What the task requires
Each entry that follows should be written again verbatim.

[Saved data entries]
···

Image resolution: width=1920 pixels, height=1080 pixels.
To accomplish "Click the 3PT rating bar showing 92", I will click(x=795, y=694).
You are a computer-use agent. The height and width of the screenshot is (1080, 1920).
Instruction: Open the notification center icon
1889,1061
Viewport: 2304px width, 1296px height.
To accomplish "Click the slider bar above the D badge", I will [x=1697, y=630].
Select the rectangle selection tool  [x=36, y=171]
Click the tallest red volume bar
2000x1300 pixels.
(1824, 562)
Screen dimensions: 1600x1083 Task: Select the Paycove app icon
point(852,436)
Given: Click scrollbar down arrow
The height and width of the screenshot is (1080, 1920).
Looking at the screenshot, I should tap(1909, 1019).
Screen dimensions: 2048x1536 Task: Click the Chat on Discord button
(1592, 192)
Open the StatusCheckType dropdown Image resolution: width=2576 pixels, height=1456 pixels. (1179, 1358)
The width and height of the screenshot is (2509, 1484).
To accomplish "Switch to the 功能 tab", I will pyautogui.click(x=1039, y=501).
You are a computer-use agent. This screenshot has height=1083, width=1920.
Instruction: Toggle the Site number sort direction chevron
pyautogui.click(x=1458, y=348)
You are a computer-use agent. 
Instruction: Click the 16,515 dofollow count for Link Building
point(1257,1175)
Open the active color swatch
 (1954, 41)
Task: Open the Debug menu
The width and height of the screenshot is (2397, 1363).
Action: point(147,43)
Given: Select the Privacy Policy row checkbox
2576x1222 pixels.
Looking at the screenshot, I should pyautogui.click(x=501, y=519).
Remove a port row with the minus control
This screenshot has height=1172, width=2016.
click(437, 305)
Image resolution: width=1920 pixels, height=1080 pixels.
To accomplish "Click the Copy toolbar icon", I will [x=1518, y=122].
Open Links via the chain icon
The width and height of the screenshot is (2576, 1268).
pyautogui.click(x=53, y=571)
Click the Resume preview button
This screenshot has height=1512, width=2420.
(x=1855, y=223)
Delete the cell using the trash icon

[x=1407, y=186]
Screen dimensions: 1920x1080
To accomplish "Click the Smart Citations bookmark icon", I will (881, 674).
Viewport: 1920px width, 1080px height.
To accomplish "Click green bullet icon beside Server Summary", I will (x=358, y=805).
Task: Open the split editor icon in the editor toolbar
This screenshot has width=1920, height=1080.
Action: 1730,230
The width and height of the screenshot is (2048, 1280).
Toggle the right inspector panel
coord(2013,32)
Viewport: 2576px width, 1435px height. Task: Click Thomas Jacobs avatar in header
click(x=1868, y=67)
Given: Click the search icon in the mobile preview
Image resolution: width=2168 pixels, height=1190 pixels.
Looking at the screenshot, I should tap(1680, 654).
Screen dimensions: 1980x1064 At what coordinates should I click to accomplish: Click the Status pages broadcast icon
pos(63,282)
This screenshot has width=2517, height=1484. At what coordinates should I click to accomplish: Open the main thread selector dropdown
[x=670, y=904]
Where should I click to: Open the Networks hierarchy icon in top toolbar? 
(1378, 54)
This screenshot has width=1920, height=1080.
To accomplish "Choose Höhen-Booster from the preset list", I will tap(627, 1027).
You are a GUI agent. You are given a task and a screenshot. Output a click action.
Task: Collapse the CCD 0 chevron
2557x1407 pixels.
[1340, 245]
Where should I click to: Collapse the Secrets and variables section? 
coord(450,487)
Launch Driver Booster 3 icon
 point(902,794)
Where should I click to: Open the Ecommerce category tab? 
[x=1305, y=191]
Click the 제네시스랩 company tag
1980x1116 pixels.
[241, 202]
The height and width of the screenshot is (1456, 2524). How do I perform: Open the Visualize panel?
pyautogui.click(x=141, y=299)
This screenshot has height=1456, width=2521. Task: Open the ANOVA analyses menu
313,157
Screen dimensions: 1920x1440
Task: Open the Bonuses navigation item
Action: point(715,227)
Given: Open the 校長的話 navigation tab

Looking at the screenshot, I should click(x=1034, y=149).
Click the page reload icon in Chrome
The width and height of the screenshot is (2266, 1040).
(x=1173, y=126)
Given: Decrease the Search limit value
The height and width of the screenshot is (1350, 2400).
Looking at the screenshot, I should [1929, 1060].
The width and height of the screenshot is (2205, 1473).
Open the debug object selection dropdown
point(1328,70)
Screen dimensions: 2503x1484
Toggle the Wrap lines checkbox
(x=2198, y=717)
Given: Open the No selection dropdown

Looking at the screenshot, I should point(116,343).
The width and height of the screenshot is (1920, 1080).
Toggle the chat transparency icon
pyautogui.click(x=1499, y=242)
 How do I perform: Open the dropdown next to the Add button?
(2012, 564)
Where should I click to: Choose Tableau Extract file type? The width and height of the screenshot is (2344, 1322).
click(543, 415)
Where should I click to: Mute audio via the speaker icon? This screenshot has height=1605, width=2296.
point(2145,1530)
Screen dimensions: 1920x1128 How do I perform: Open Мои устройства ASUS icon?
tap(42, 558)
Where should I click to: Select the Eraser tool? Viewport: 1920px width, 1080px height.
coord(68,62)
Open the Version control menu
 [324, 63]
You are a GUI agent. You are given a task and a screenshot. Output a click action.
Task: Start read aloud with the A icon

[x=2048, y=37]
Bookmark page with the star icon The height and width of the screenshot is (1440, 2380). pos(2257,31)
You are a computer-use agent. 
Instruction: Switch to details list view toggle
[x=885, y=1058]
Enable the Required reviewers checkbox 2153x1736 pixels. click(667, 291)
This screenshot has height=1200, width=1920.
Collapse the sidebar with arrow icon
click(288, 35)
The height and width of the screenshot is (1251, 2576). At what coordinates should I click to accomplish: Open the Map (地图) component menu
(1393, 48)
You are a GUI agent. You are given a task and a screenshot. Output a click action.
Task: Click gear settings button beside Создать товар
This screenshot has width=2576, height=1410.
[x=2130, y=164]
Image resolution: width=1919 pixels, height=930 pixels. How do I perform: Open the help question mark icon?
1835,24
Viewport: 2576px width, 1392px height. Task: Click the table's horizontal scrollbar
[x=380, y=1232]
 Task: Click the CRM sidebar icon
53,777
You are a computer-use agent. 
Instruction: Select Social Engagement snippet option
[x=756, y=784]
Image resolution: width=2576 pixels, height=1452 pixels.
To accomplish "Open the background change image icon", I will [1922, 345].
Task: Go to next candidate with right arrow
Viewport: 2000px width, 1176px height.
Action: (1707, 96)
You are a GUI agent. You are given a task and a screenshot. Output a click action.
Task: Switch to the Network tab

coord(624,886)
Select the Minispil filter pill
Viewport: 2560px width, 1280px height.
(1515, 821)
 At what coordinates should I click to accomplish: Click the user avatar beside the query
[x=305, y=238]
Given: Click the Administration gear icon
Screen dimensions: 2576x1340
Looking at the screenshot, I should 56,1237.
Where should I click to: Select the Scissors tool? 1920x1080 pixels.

···

Task output
Image resolution: width=1920 pixels, height=1080 pixels.
To accomplish "Click the 3PT rating bar showing 92", I will click(x=795, y=694).
You are a computer-use agent. The height and width of the screenshot is (1080, 1920).
Instruction: Open the notification center icon
1889,1061
Viewport: 2304px width, 1296px height.
To accomplish "Click the slider bar above the D badge", I will [x=1697, y=630].
Select the rectangle selection tool  [x=36, y=171]
Click the tallest red volume bar
2000x1300 pixels.
(1824, 562)
Screen dimensions: 1600x1083 Task: Select the Paycove app icon
point(852,436)
Given: Click scrollbar down arrow
The height and width of the screenshot is (1080, 1920).
Looking at the screenshot, I should tap(1909, 1019).
Screen dimensions: 2048x1536 Task: Click the Chat on Discord button
(1592, 192)
Open the StatusCheckType dropdown Image resolution: width=2576 pixels, height=1456 pixels. (1179, 1358)
The width and height of the screenshot is (2509, 1484).
To accomplish "Switch to the 功能 tab", I will pyautogui.click(x=1039, y=501).
You are a computer-use agent. This screenshot has height=1083, width=1920.
Instruction: Toggle the Site number sort direction chevron
pyautogui.click(x=1458, y=348)
You are a computer-use agent. 
Instruction: Click the 16,515 dofollow count for Link Building
point(1257,1175)
Open the active color swatch
 (1954, 41)
Task: Open the Debug menu
The width and height of the screenshot is (2397, 1363).
Action: point(147,43)
Given: Select the Privacy Policy row checkbox
2576x1222 pixels.
Looking at the screenshot, I should pyautogui.click(x=501, y=519).
Remove a port row with the minus control
This screenshot has height=1172, width=2016.
click(437, 305)
Image resolution: width=1920 pixels, height=1080 pixels.
To accomplish "Click the Copy toolbar icon", I will [x=1518, y=122].
Open Links via the chain icon
The width and height of the screenshot is (2576, 1268).
pyautogui.click(x=53, y=571)
Click the Resume preview button
This screenshot has height=1512, width=2420.
(x=1855, y=223)
Delete the cell using the trash icon

[x=1407, y=186]
Screen dimensions: 1920x1080
To accomplish "Click the Smart Citations bookmark icon", I will (881, 674).
Viewport: 1920px width, 1080px height.
To accomplish "Click green bullet icon beside Server Summary", I will (x=358, y=805).
Task: Open the split editor icon in the editor toolbar
This screenshot has width=1920, height=1080.
Action: 1730,230
The width and height of the screenshot is (2048, 1280).
Toggle the right inspector panel
coord(2013,32)
Viewport: 2576px width, 1435px height. Task: Click Thomas Jacobs avatar in header
click(x=1868, y=67)
Given: Click the search icon in the mobile preview
Image resolution: width=2168 pixels, height=1190 pixels.
Looking at the screenshot, I should tap(1680, 654).
Screen dimensions: 1980x1064 At what coordinates should I click to accomplish: Click the Status pages broadcast icon
pos(63,282)
This screenshot has width=2517, height=1484. At what coordinates should I click to accomplish: Open the main thread selector dropdown
[x=670, y=904]
Where should I click to: Open the Networks hierarchy icon in top toolbar? 
(1378, 54)
This screenshot has width=1920, height=1080.
To accomplish "Choose Höhen-Booster from the preset list", I will tap(627, 1027).
You are a GUI agent. You are given a task and a screenshot. Output a click action.
Task: Collapse the CCD 0 chevron
2557x1407 pixels.
[1340, 245]
Where should I click to: Collapse the Secrets and variables section? 
coord(450,487)
Launch Driver Booster 3 icon
 point(902,794)
Where should I click to: Open the Ecommerce category tab? 
[x=1305, y=191]
Click the 제네시스랩 company tag
1980x1116 pixels.
[241, 202]
The height and width of the screenshot is (1456, 2524). How do I perform: Open the Visualize panel?
pyautogui.click(x=141, y=299)
This screenshot has height=1456, width=2521. Task: Open the ANOVA analyses menu
313,157
Screen dimensions: 1920x1440
Task: Open the Bonuses navigation item
Action: point(715,227)
Given: Open the 校長的話 navigation tab

Looking at the screenshot, I should click(x=1034, y=149).
Click the page reload icon in Chrome
The width and height of the screenshot is (2266, 1040).
(x=1173, y=126)
Given: Decrease the Search limit value
The height and width of the screenshot is (1350, 2400).
Looking at the screenshot, I should [1929, 1060].
The width and height of the screenshot is (2205, 1473).
Open the debug object selection dropdown
point(1328,70)
Screen dimensions: 2503x1484
Toggle the Wrap lines checkbox
(x=2198, y=717)
Given: Open the No selection dropdown

Looking at the screenshot, I should point(116,343).
The width and height of the screenshot is (1920, 1080).
Toggle the chat transparency icon
pyautogui.click(x=1499, y=242)
 How do I perform: Open the dropdown next to the Add button?
(2012, 564)
Where should I click to: Choose Tableau Extract file type? The width and height of the screenshot is (2344, 1322).
click(543, 415)
Where should I click to: Mute audio via the speaker icon? This screenshot has height=1605, width=2296.
point(2145,1530)
Screen dimensions: 1920x1128 How do I perform: Open Мои устройства ASUS icon?
tap(42, 558)
Where should I click to: Select the Eraser tool? Viewport: 1920px width, 1080px height.
coord(68,62)
Open the Version control menu
 [324, 63]
You are a GUI agent. You are given a task and a screenshot. Output a click action.
Task: Start read aloud with the A icon

[x=2048, y=37]
Bookmark page with the star icon The height and width of the screenshot is (1440, 2380). pos(2257,31)
You are a computer-use agent. 
Instruction: Switch to details list view toggle
[x=885, y=1058]
Enable the Required reviewers checkbox 2153x1736 pixels. click(667, 291)
This screenshot has height=1200, width=1920.
Collapse the sidebar with arrow icon
click(288, 35)
The height and width of the screenshot is (1251, 2576). At what coordinates should I click to accomplish: Open the Map (地图) component menu
(1393, 48)
You are a GUI agent. You are given a task and a screenshot. Output a click action.
Task: Click gear settings button beside Создать товар
This screenshot has width=2576, height=1410.
[x=2130, y=164]
Image resolution: width=1919 pixels, height=930 pixels. How do I perform: Open the help question mark icon?
1835,24
Viewport: 2576px width, 1392px height. Task: Click the table's horizontal scrollbar
[x=380, y=1232]
 Task: Click the CRM sidebar icon
53,777
You are a computer-use agent. 
Instruction: Select Social Engagement snippet option
[x=756, y=784]
Image resolution: width=2576 pixels, height=1452 pixels.
To accomplish "Open the background change image icon", I will [1922, 345].
Task: Go to next candidate with right arrow
Viewport: 2000px width, 1176px height.
Action: (1707, 96)
You are a GUI agent. You are given a task and a screenshot. Output a click action.
Task: Switch to the Network tab

coord(624,886)
Select the Minispil filter pill
Viewport: 2560px width, 1280px height.
(1515, 821)
 At what coordinates should I click to accomplish: Click the user avatar beside the query
[x=305, y=238]
Given: Click the Administration gear icon
Screen dimensions: 2576x1340
Looking at the screenshot, I should 56,1237.
Where should I click to: Select the Scissors tool? 1920x1080 pixels.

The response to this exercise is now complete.